Photo: VCG
The trading division of China’s biggest food company obtained a $2.1 billion loan that links all of its main financing lines to environmental targets.
Cofco International Ltd.’s deal marks the first time a Chinese mainland company has embraced this new kind of financing agreement, known in the industry as a sustainability-linked loan. The deal offers lower interest rates in exchange for meeting targets such as tracing the origins of its soybeans to ensure they don’t contribute to deforestation in Brazil.
ING Group NV, Rabobank Group and Banco Bilbao Vizcaya Argentaria SA are the sustainability coordinators of the Cofco International loan. ABN Amro Group NV is the coordinator.

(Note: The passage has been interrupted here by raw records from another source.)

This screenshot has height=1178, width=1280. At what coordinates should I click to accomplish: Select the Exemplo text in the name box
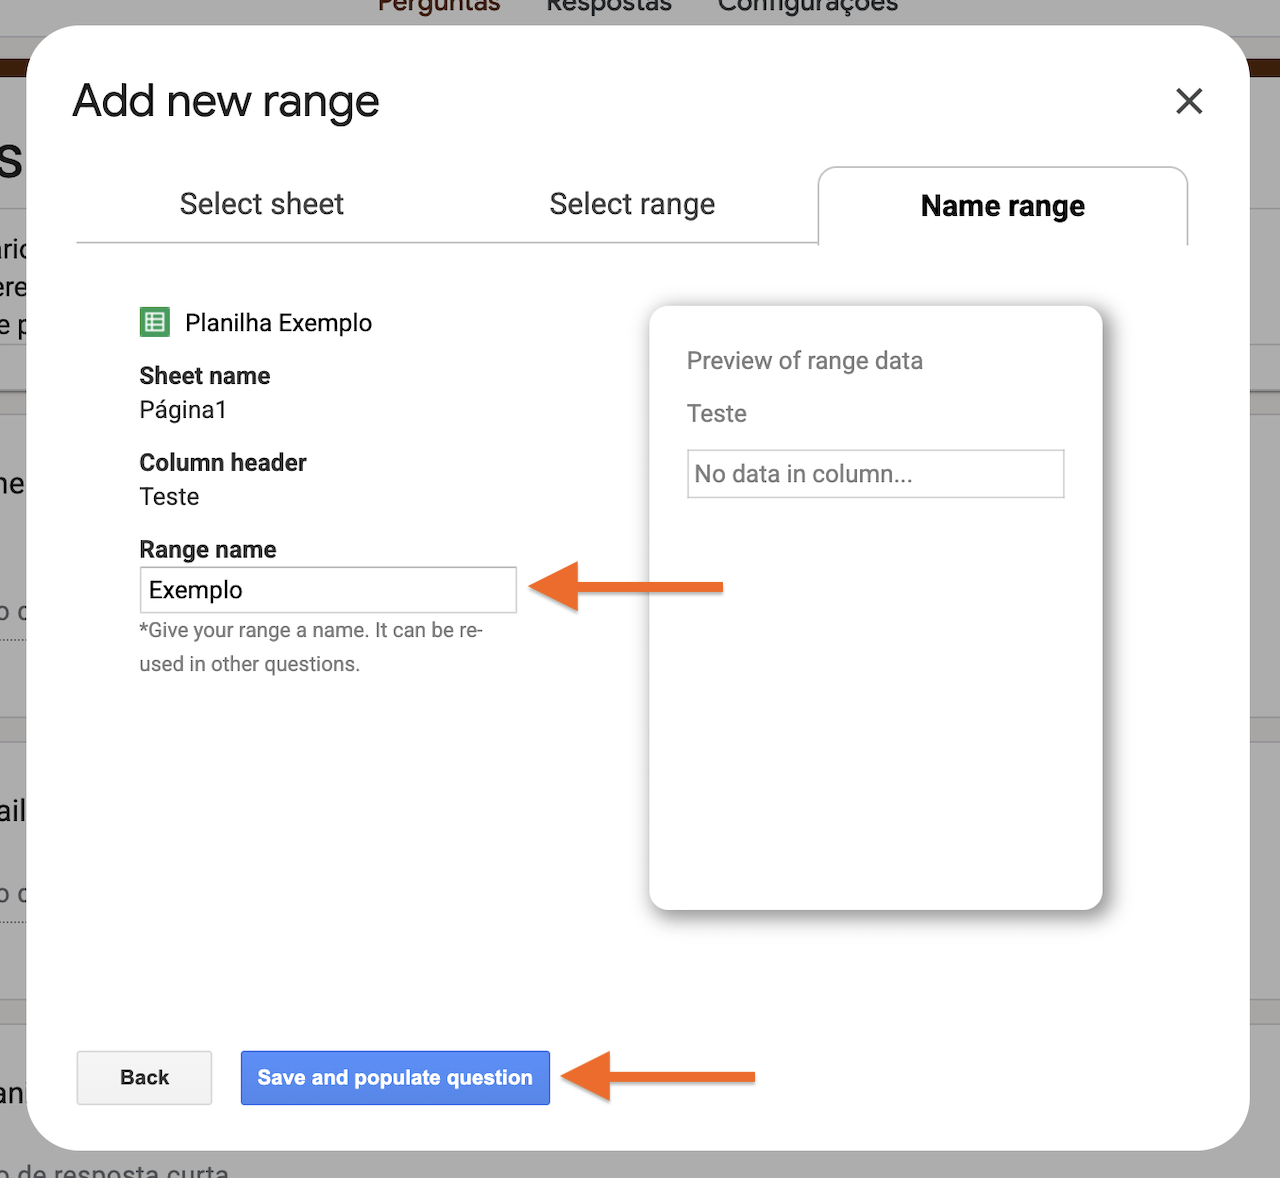196,590
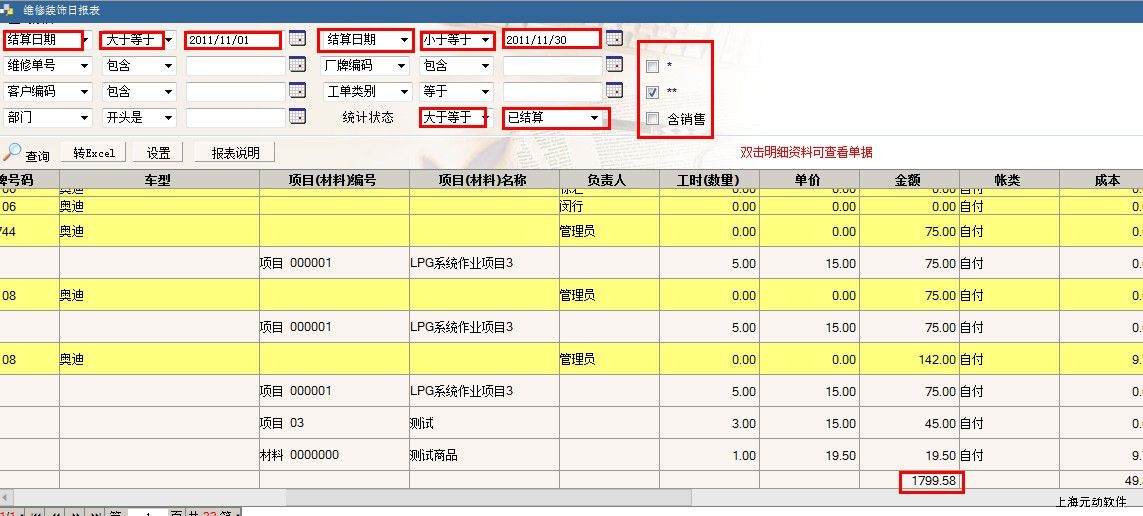Click the magnifier 查询 search icon
This screenshot has width=1143, height=516.
[x=13, y=152]
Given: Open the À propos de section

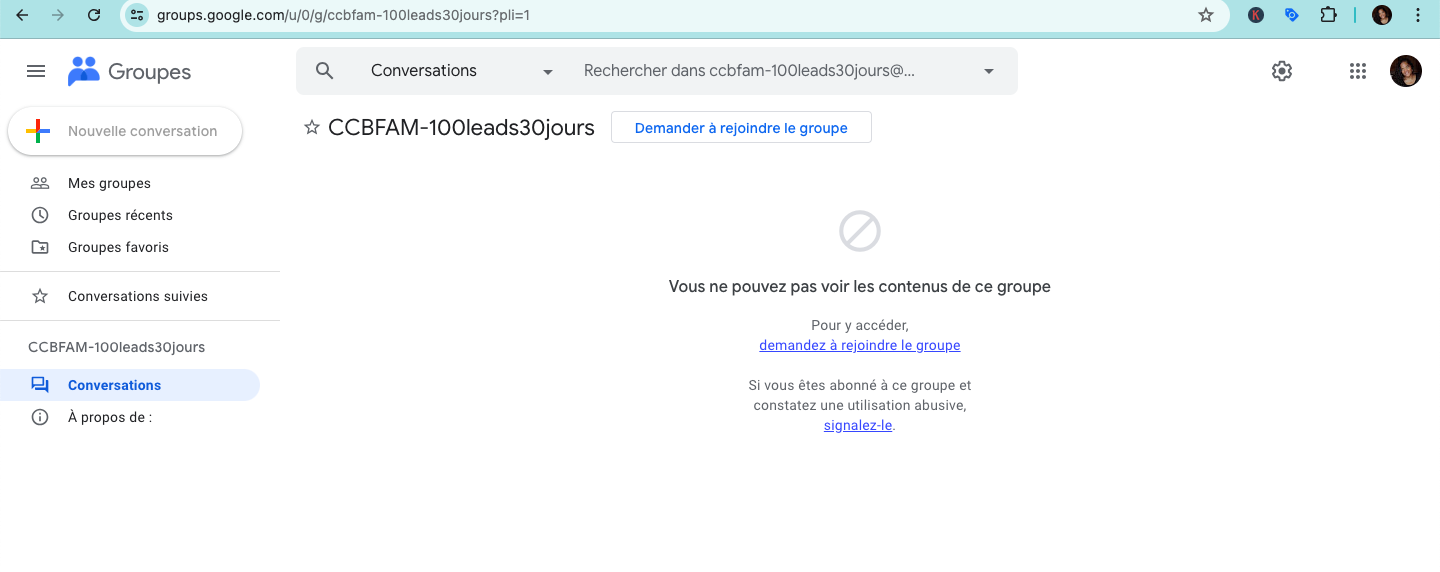Looking at the screenshot, I should tap(110, 417).
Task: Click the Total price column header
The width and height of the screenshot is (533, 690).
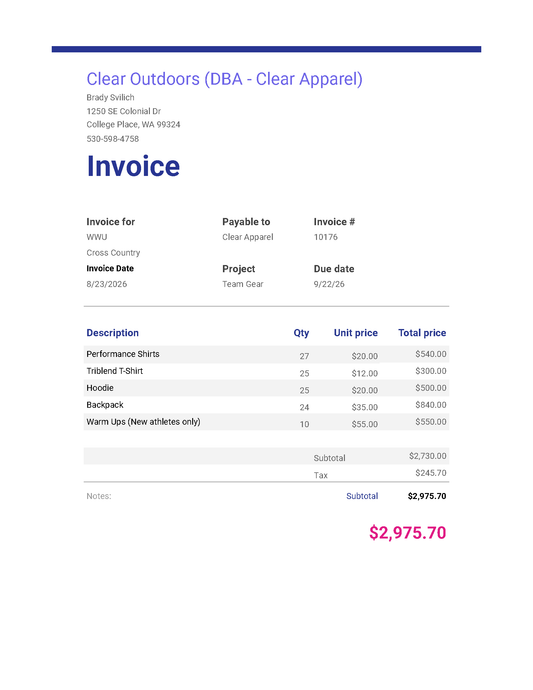Action: [x=422, y=333]
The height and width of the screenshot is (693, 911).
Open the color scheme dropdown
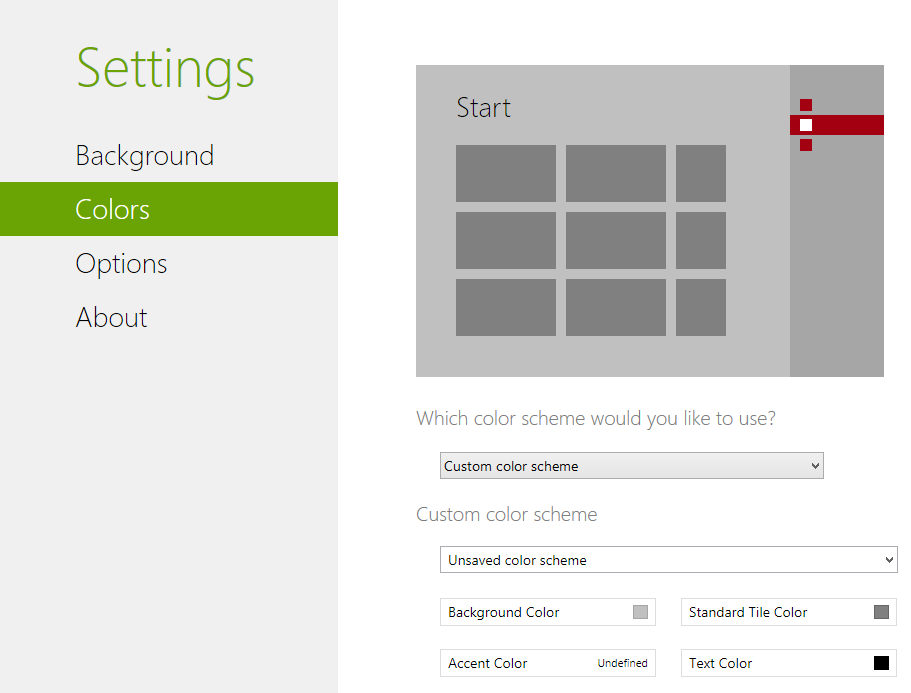coord(631,465)
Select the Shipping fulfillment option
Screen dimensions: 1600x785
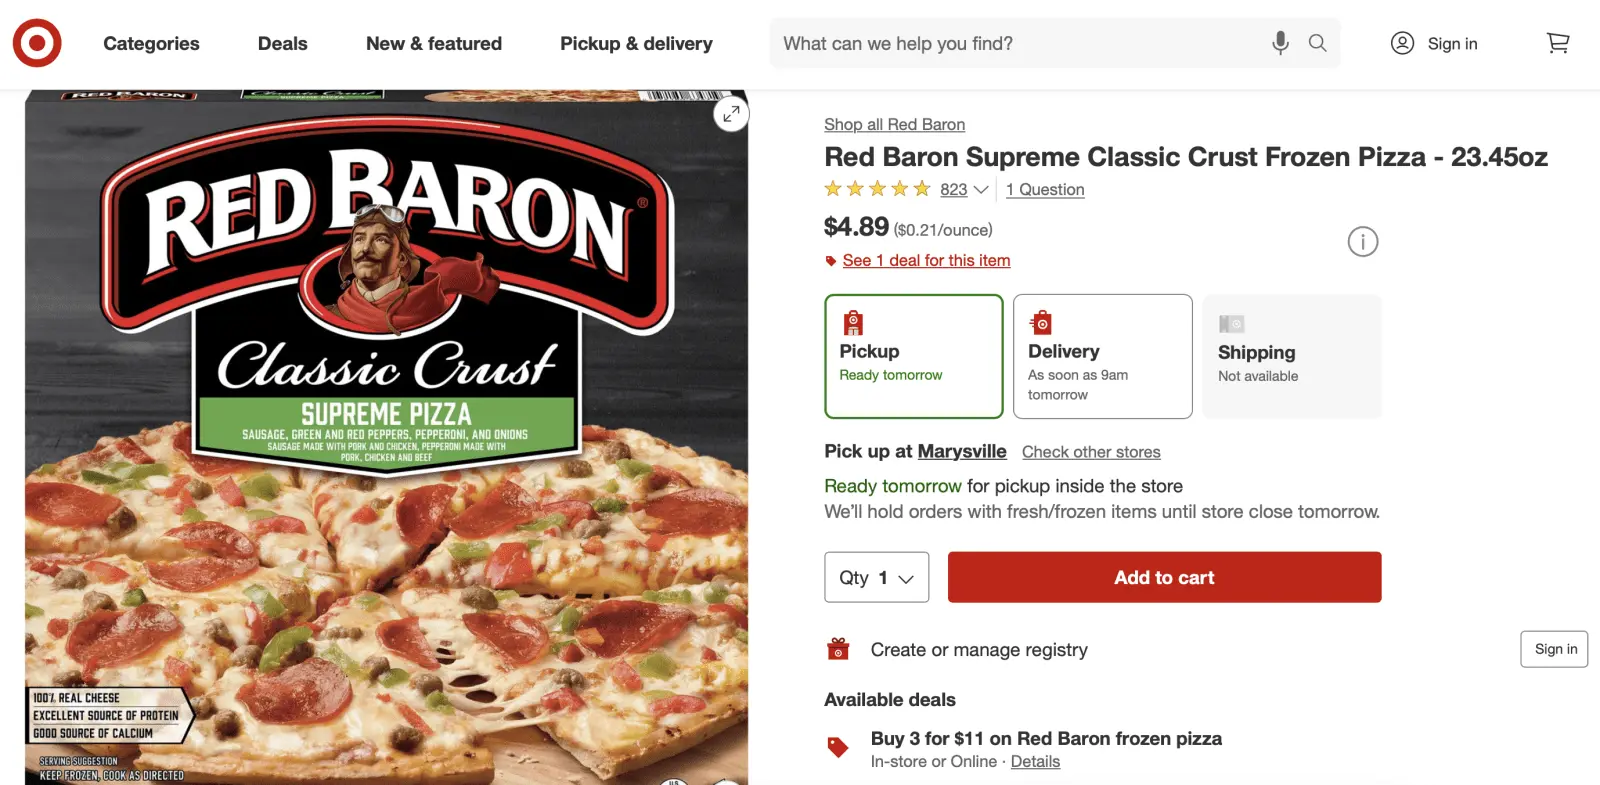pos(1291,356)
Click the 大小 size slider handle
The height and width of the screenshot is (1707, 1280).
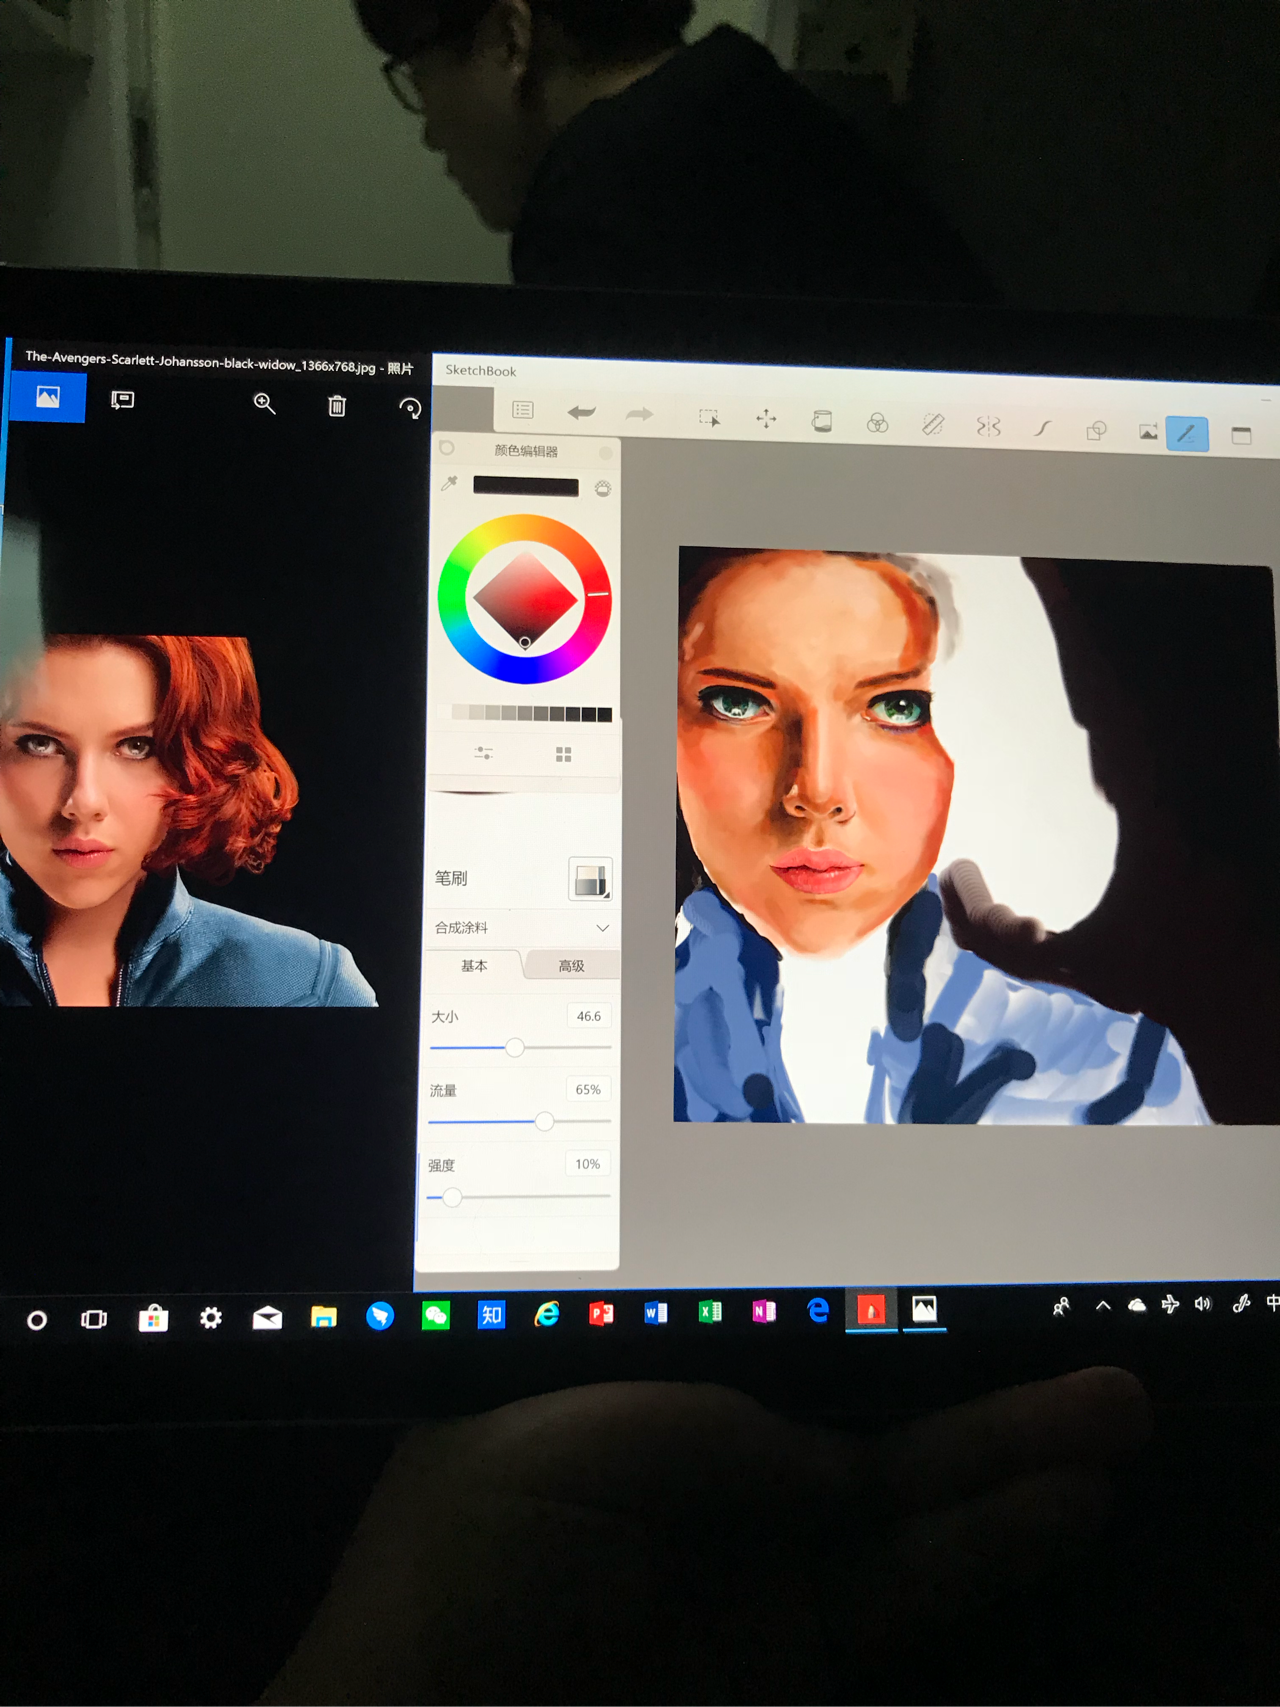[x=515, y=1047]
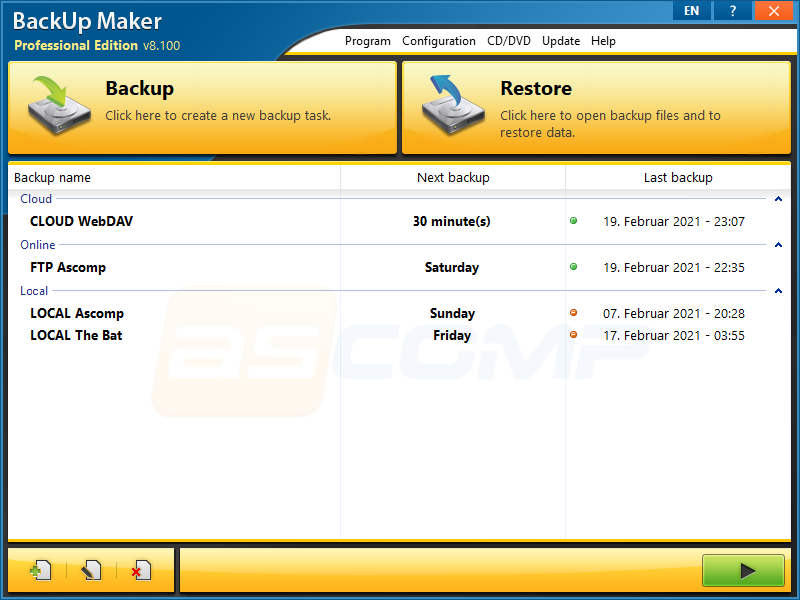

Cofco International estimates savings of about $1 million a year by meeting its targets and plans to spend the money funding its own sustainability goals, such as reducing the use of fossil fuels.
The loan includes three tranches with one- and three-year tenors. It’s priced 80 basis points above the London Interbank Offered Rate on the one-year tranche and 90 basis points on the three-year tranche. The loan’s margin offers as much as 5 basis points of incentive or premium depending whether targets are met. A basis point is a hundredth of a percentage point.
Cofco’s deal ranks among the world’s biggest sustainability-linked loans and the largest in the commodity trading industry. It will replace existing revolving credit and term-loan facilities, making it the first time a commodities trader tied its core source of trade finance capital to green targets.